Меня протащили по лестнице. При этом я пару раз стукнулся коленями о металлические ступени, но боль так и не появилась. Потом пол неожиданно прыгнул навстречу.

Обнимаясь лицом с пыльным цементом, я слышал, как над головой звенят ключи. Скрипуче открывается дверь, женские голоса негромко переговариваются. Словно мешок с картошкой, меня бесцеремонно подняли и зашвырнули в темное помещение. Чем-то металлическим долго гремели, задрав мои руки к потолку. Потом я услышал короткие язвительные смешки, и две женские фигуры вышли из помещения. Дверь захлопнулась, и наступила тишина.

Чувства возвращались мучительно медленно. Похоже, что стрелявший поставил станнер на полную мощность. Хорошо, что я еще жив остался. Говорят, у некоторых людей от полной дозы парализатора останавливалось сердце.

Я застонал и попытался выпрямиться.

Получилось, хоть и с трудом, но я сел. Провел ладонью по лицу. Поморщился, когда палец вдруг стал мокрым, и я понял, что попал в глаз. Чувствительность все еще не вернулась. Все тело наполнено ватой, словно дешевая китайская игрушка. Отвратительное ощущение.

Неожиданно в комнате вспыхнул свет. После кромешной темноты он показался настолько ярким, что боль обожгла глаза.

Я застонал, пытаясь прикрыть глаза рукой, но свет лился сквозь пальцы. Подсвечивал кожу розовым, кости грязно серым.

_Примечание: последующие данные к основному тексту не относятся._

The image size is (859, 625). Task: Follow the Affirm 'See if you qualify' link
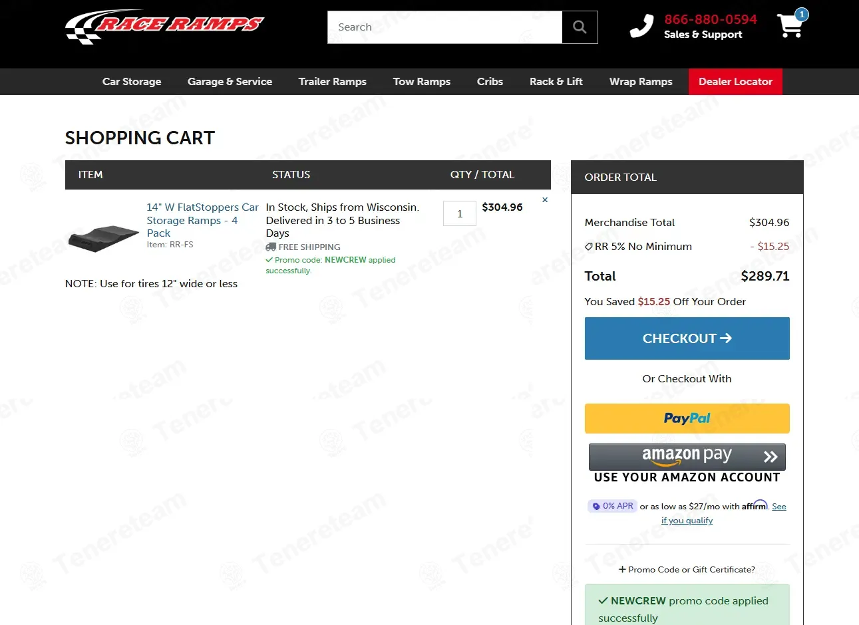point(687,521)
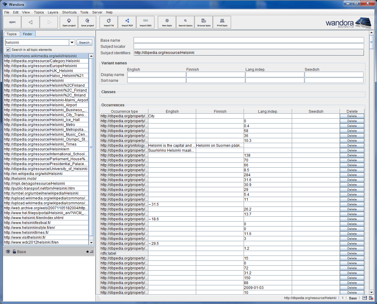Click the Import RDF toolbar icon
This screenshot has height=304, width=377.
click(x=127, y=22)
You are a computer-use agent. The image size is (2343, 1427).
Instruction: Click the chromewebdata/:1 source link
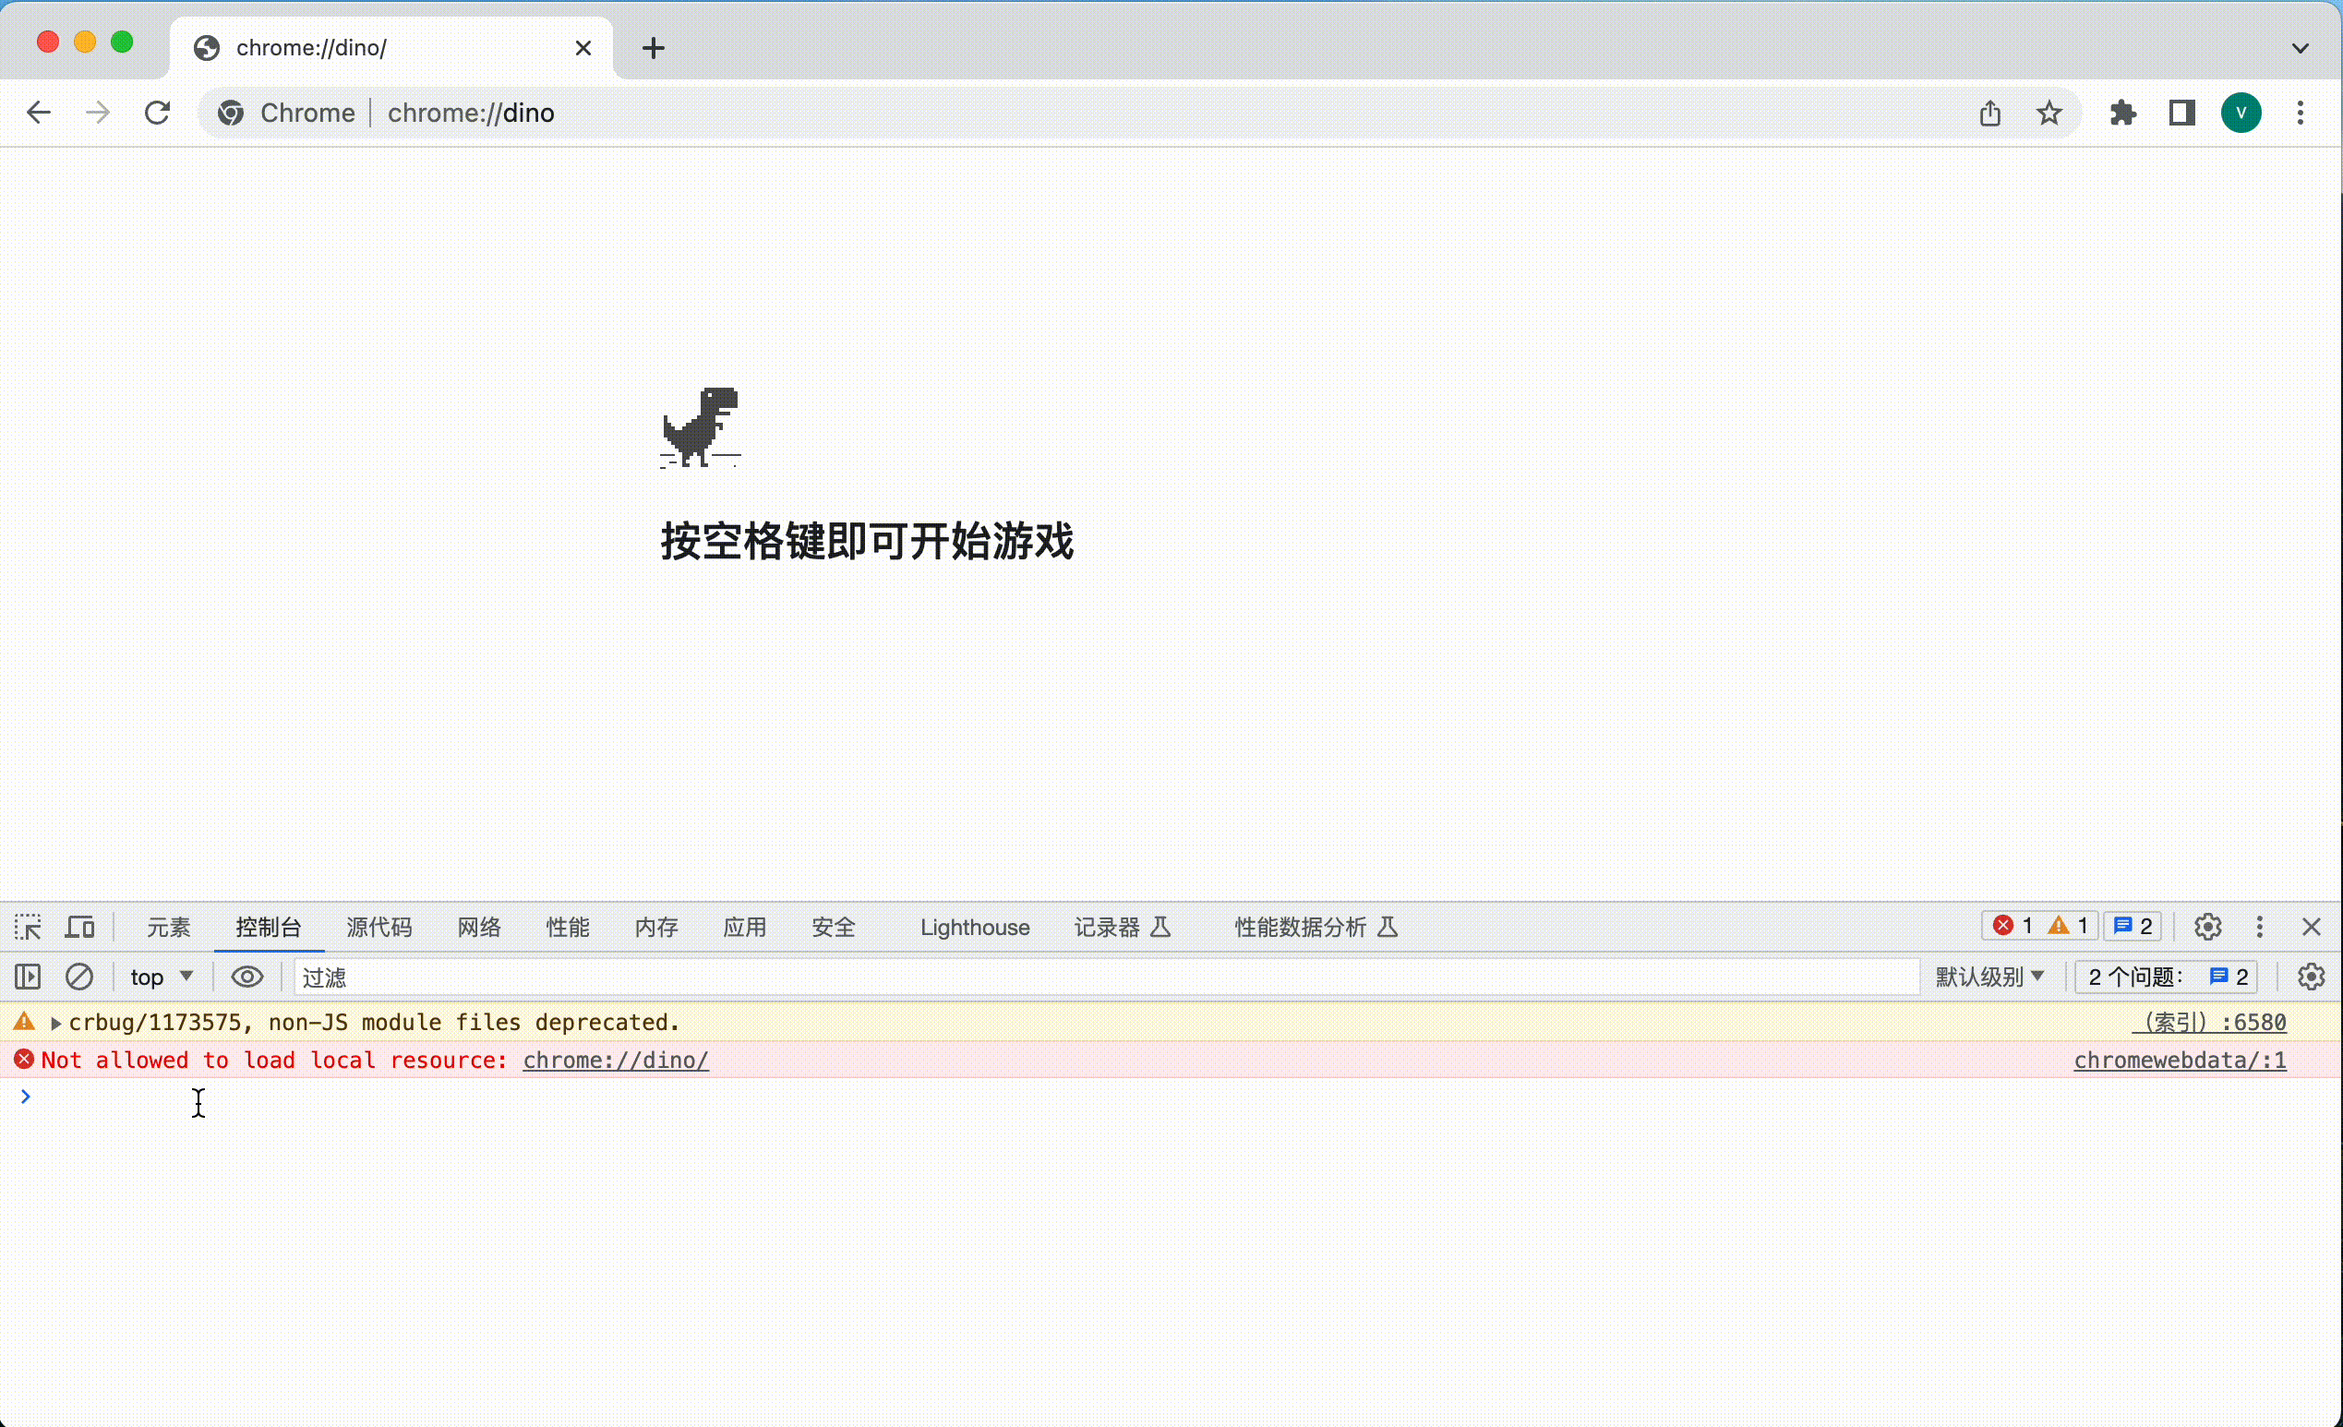click(x=2178, y=1060)
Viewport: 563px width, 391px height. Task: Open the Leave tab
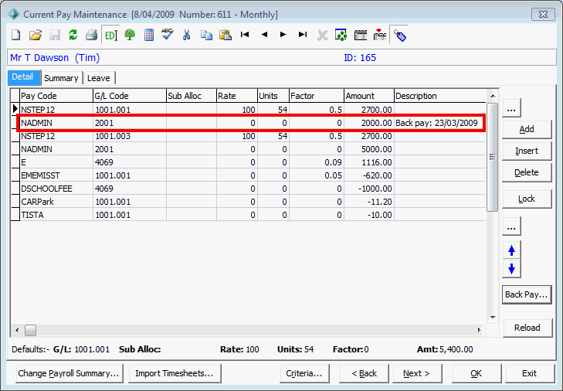pyautogui.click(x=99, y=78)
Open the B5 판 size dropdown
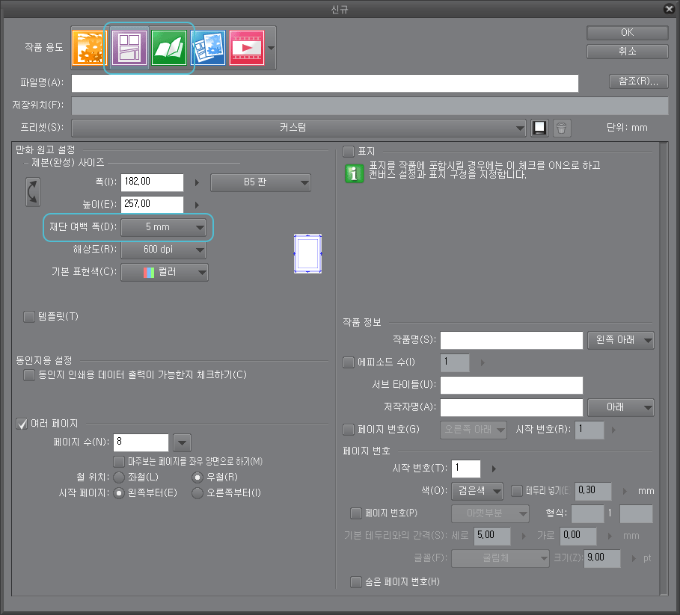The image size is (680, 615). (260, 182)
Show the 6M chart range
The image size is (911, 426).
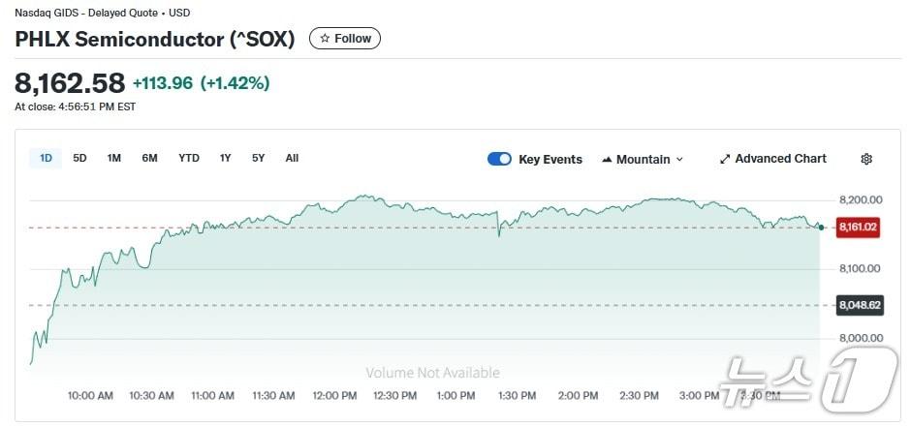(149, 158)
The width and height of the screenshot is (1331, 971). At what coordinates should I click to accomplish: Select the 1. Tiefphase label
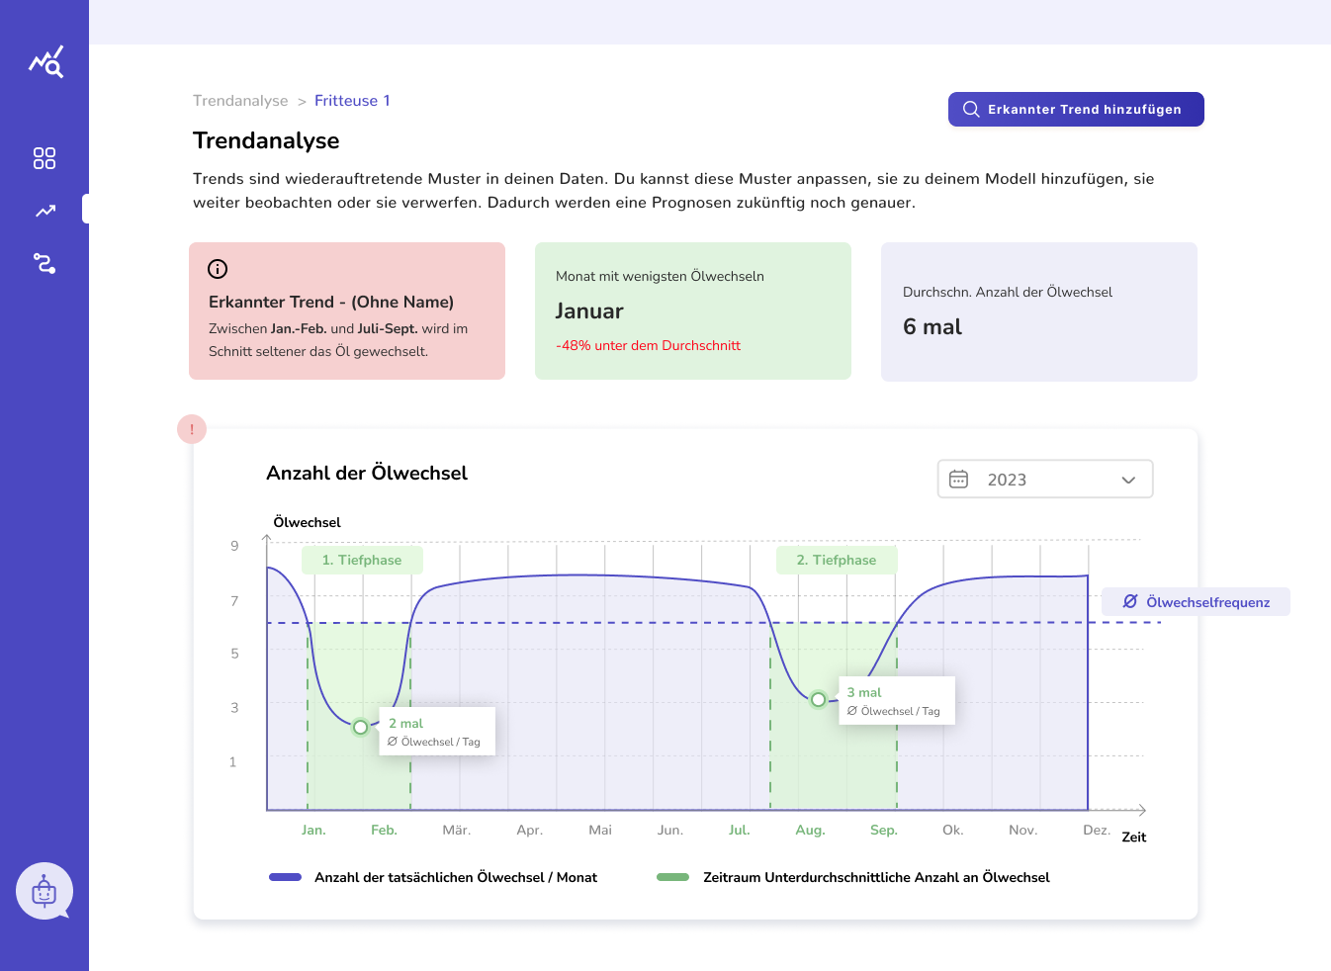click(362, 560)
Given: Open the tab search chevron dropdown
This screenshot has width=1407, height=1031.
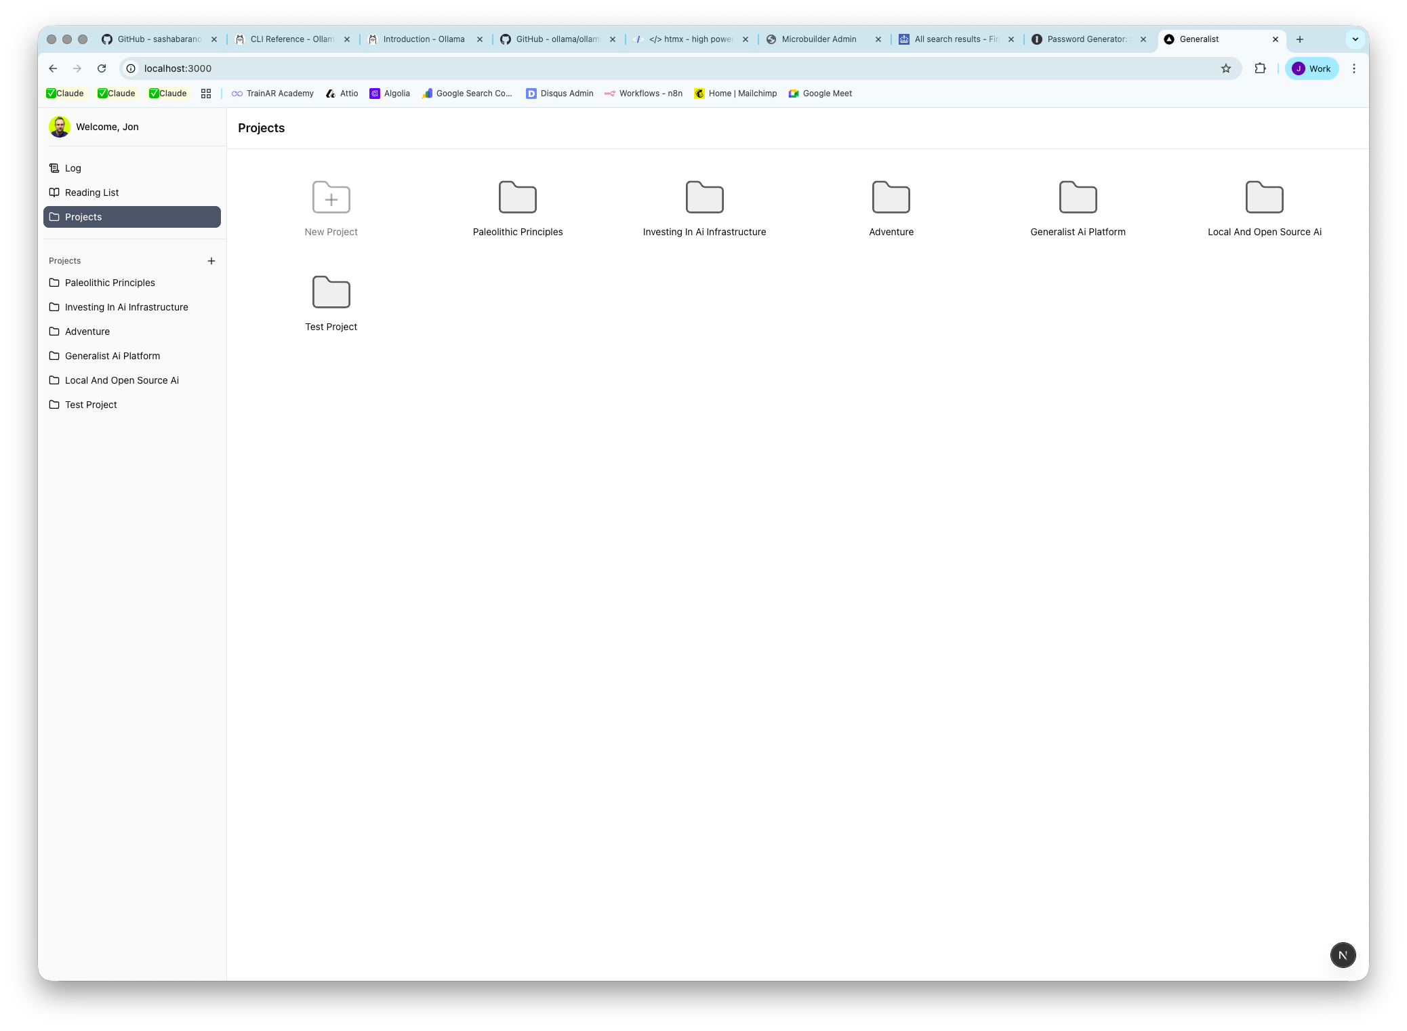Looking at the screenshot, I should (x=1354, y=39).
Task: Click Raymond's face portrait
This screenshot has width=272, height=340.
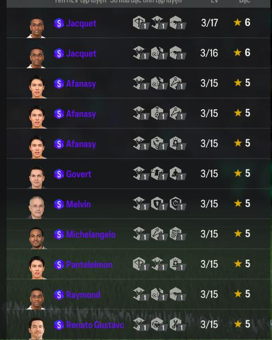Action: 36,298
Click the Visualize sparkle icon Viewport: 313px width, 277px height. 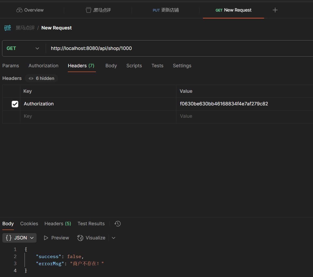point(80,238)
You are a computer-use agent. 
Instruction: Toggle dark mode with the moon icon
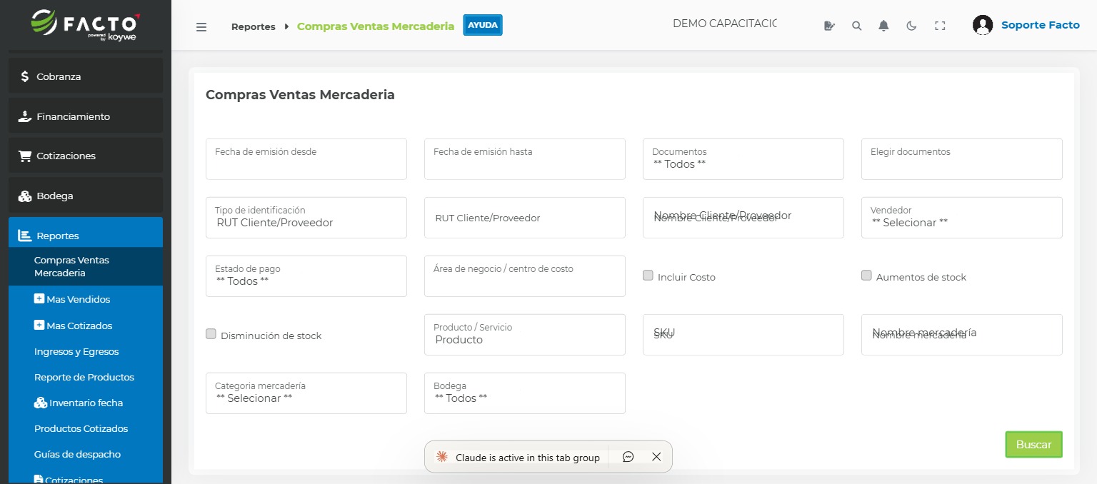[x=911, y=25]
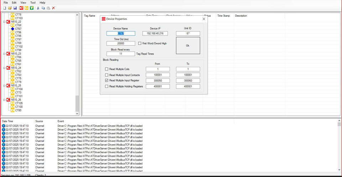Add a tag with the green T icon
Screen dimensions: 342x177
click(32, 8)

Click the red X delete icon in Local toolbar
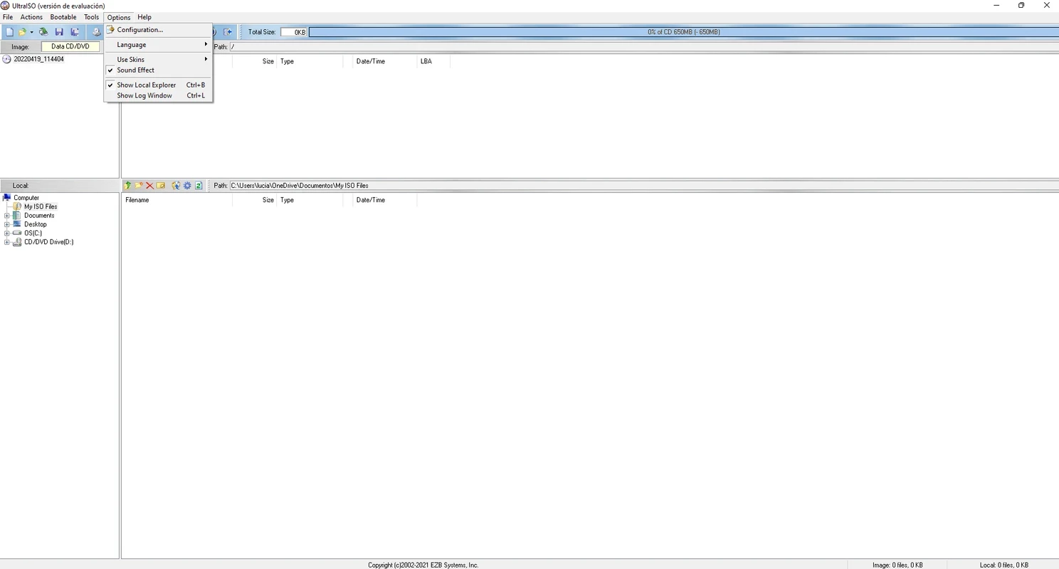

Послышался неясный шум, скрежет ключей в замке и скрип открываемой двери. Потом аккуратные, но уверенные шаги. Дружелюбный голос участливо спросил:

— Уже пришел в себя?

Я оторвал руки от лица. С удивлением увидел мокрые от слез ладони. Да уж, у меня сейчас видок не хуже, чем у алкоголика после месячного запоя. Глаза слезятся так, словно в лицо бросили пригоршню песка.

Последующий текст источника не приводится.